┌─ ЗАПИСИ НАБОРА ДАННЫХ

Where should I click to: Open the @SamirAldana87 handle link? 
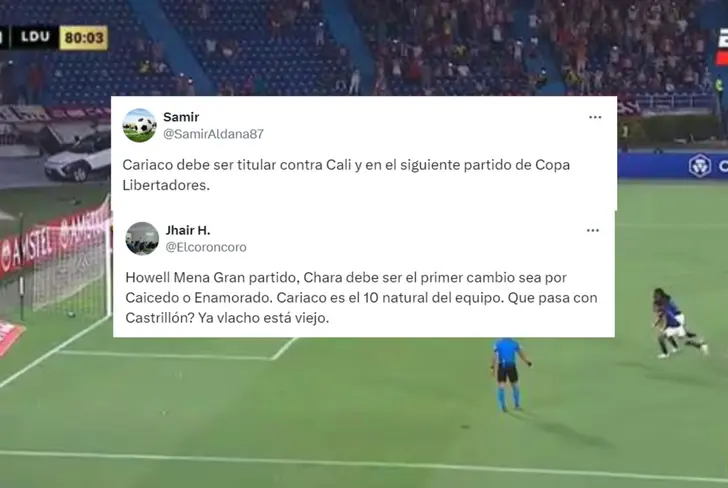(x=213, y=134)
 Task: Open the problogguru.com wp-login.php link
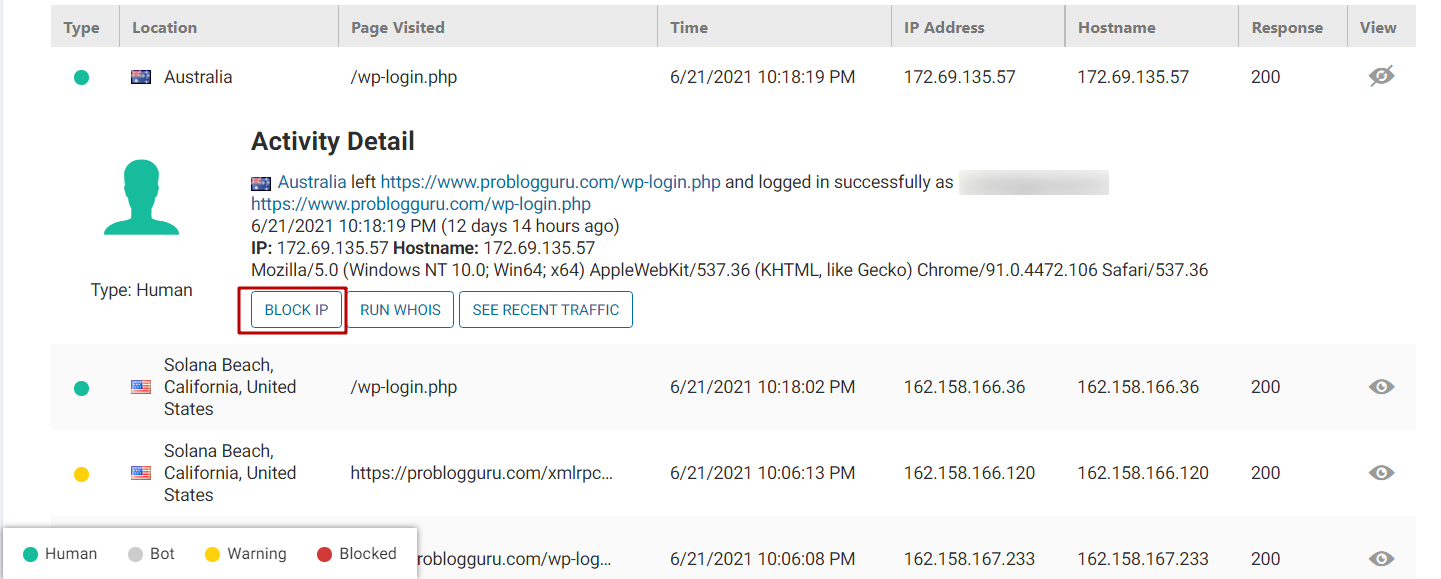tap(550, 183)
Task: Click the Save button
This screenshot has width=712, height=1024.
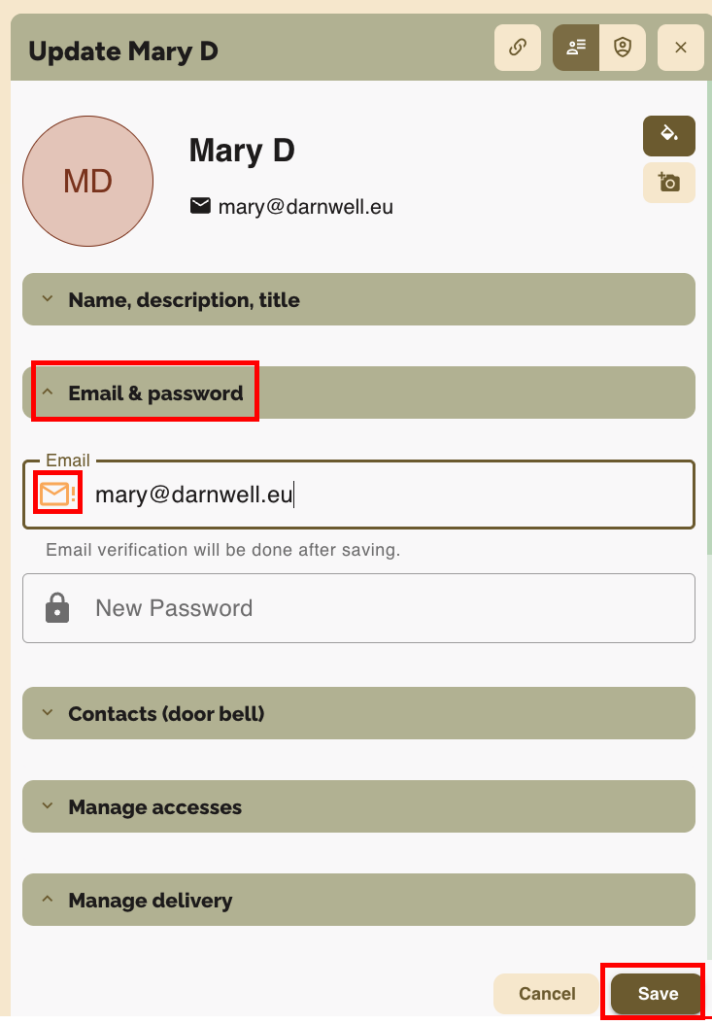Action: pyautogui.click(x=657, y=993)
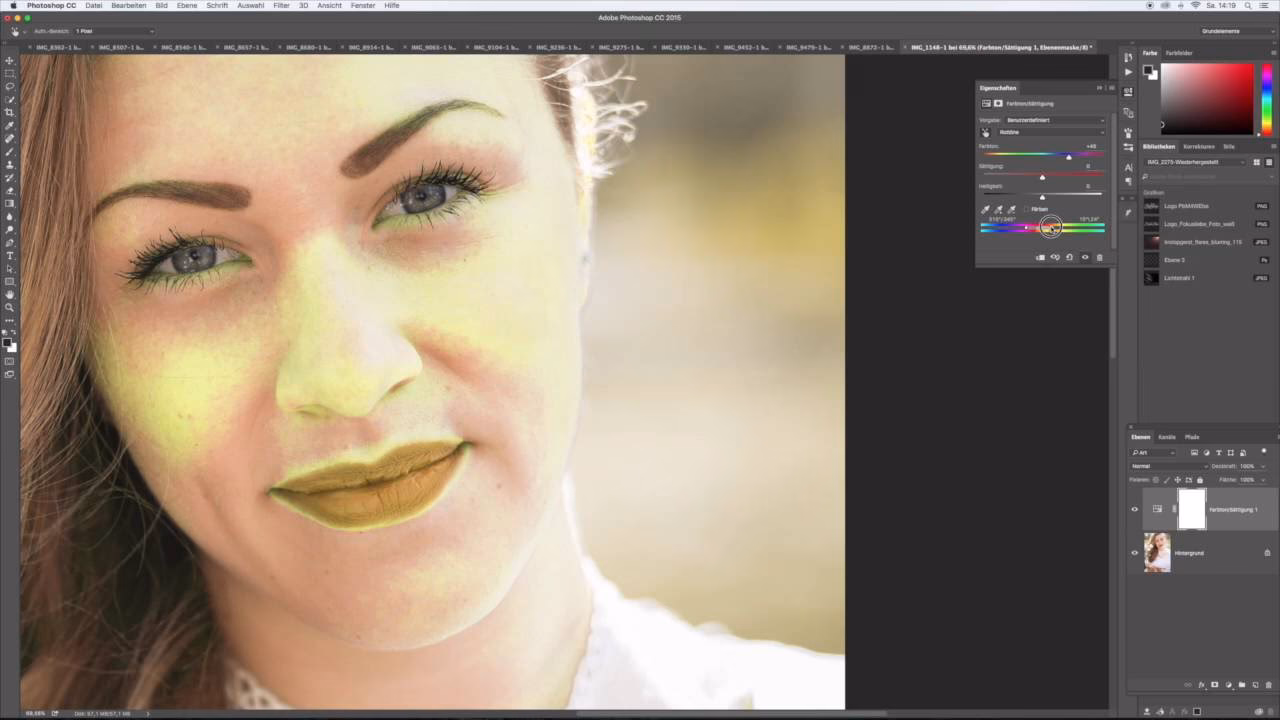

└─

ЗАДАНИЕ: Представьте весь материал выше в виде нумерованного списка без пустых строк. Изображения в ответ не включайте.

ОТВЕТ НА ЗАДАНИЕ:
1. Where should I click to: Open the @SamirAldana87 handle link? 
2. (x=213, y=134)
3.  Task: Open the problogguru.com wp-login.php link
4. tap(550, 183)
5. Task: Click the Save button
6. This screenshot has width=712, height=1024.
7. Action: pyautogui.click(x=657, y=993)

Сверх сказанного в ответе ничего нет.